Leeds Teaching Hospitals NHS Trust, Leeds LS1 3EX, UK
CHU de Nancy, Service de Maladies Infectieuses, Nancy, France Université de Lorraine, Université Paris Descartes, EA 4360 Apemac, Nancy, France.
J Antimicrob Chemother. 2015 Apr;70(4):1245-55. doi: 10.1093/jac/dku497. Epub 2014 Dec 18.
To report the extent and components of global efforts in antimicrobial stewardship (AMS) in hospitals.
An Internet-based survey comprising 43 questions was disseminated worldwide in 2012.
Responses were received from 660 hospitals in 67 countries: Africa, 44; Asia, 50; Europe, 361; North America, 72; Oceania, 30; and South and Central America, 103. National AMS standards existed in 52% of countries, 4% were planning them and 58% had an AMS programme. The main barriers to implementing AMS programmes were perceived to be a lack of funding or personnel, a lack of information technology and prescriber opposition. In hospitals with an existing AMS programme, AMS rounds existed in 64%; 81% restricted antimicrobials (carbapenems, 74.3%; quinolones, 64%; and cephalosporins, 58%); and 85% reported antimicrobial usage, with 55% linking data to resistance rates and 49% linking data to infection rates. Only 20% had electronic prescribing for all patients. A total of 89% of programmes educated their medical, nursing and pharmacy staff on AMS. Of the hospitals, 38% had formally reviewed their AMS programme: reductions were reported by 96% of hospitals for inappropriate prescribing, 86% for broad-spectrum antibiotic use, 80% for expenditure, 71% for healthcare-acquired infections, 65% for length of stay or mortality and 58% for bacterial resistance.
The worldwide development and implementation of AMS programmes varies considerably. Our results should inform and encourage the further evaluation of this with a view to promoting a worldwide stewardship framework. The prospective measurement of well-defined outcomes of the impact of these programmes remains a significant challenge.
报告全球医院开展抗菌药物管理(AMS)工作的范围和组成部分。
2012 年,我们在全球范围内开展了一项基于互联网的调查,其中包含 43 个问题。

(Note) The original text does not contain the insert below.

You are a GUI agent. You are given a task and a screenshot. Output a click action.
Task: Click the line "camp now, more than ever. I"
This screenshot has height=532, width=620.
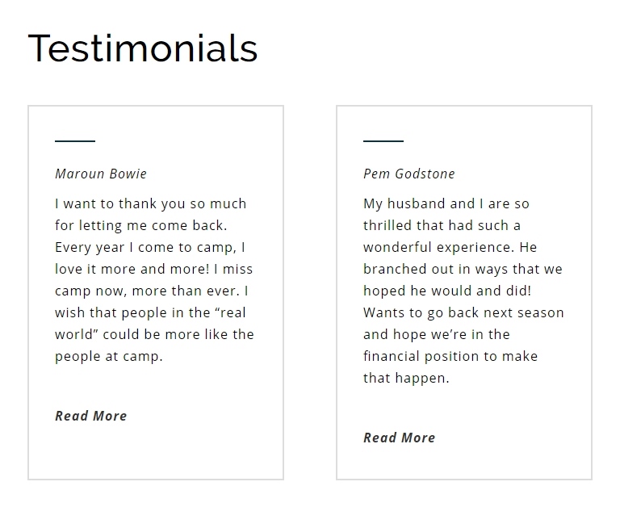click(x=152, y=291)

共收到来自 67 个国家 660 家医院的回复:非洲 44 家,亚洲 50 家,欧洲 361 家,北美洲 72 家,大洋洲 30 家,南美洲和中美洲 103 家。52%的国家制定了国家 AMS 标准,4%的国家正在制定标准,58%的国家开展了 AMS 项目。实施 AMS 项目的主要障碍被认为是缺乏资金或人员、缺乏信息技术以及处方医生的反对。在已开展 AMS 项目的医院中,AMS 查房占 64%;81%的医院限制使用抗菌药物(碳青霉烯类,74.3%;喹诺酮类,64%;头孢菌素类,58%);85%的医院报告了抗菌药物使用情况,其中 55%将数据与耐药率相关联,49%将数据与感染率相关联。仅有 20%的医院对所有患者实行电子处方。共有 89%的项目对医务人员、护士和药剂师进行了 AMS 教育。在这些医院中,38%的医院对 AMS 项目进行了正式审查:96%的医院报告了不适当的处方减少,86%的医院报告了广谱抗生素使用减少,80%的医院报告了支出减少,71%的医院报告了医院获得性感染减少,65%的医院报告了住院时间或死亡率减少,58%的医院报告了细菌耐药性减少。
全球范围内 AMS 项目的发展和实施差异很大。我们的研究结果应提供信息并鼓励进一步评估,以促进全球管理框架的建立。前瞻性地衡量这些项目对明确定义的结果的影响仍然是一个重大挑战。